*Prompt*: Swap "warning icon" for "alert icon" in the lines from the one containing "Click the exclamation mark warning icon" through the one containing "Looking at the", inclusive, and write out only those lines with nothing else changed.

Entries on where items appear
***

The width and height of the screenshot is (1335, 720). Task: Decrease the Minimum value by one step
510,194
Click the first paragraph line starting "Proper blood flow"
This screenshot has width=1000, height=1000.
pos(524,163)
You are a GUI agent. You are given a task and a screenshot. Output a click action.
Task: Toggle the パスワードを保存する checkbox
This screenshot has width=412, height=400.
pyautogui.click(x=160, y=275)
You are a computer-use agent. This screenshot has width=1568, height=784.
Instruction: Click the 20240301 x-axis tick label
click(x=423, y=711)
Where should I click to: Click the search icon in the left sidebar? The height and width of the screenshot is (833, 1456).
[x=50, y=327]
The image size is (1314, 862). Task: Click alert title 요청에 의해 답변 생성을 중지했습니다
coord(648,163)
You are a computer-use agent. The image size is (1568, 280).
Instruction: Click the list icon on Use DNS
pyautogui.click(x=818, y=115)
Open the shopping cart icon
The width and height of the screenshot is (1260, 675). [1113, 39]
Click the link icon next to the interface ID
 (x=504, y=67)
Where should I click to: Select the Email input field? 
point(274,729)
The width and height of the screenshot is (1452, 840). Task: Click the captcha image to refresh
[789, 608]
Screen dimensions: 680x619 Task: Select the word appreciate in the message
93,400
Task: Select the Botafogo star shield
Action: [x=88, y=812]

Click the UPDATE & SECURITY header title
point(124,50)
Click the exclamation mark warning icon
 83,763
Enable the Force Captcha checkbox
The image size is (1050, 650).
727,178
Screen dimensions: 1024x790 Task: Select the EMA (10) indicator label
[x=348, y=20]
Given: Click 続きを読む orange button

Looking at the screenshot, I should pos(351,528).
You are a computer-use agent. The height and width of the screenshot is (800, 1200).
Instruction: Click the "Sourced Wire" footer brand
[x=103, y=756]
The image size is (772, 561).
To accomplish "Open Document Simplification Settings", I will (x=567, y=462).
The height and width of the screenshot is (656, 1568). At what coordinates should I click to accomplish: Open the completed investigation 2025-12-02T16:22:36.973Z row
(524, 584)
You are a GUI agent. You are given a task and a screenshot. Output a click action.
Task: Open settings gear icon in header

***

*Solution*:
Click the exclamation mark alert icon
 83,763
Enable the Force Captcha checkbox
The image size is (1050, 650).
727,178
Screen dimensions: 1024x790 Task: Select the EMA (10) indicator label
[x=348, y=20]
Given: Click 続きを読む orange button

Looking at the screenshot, I should pos(351,528).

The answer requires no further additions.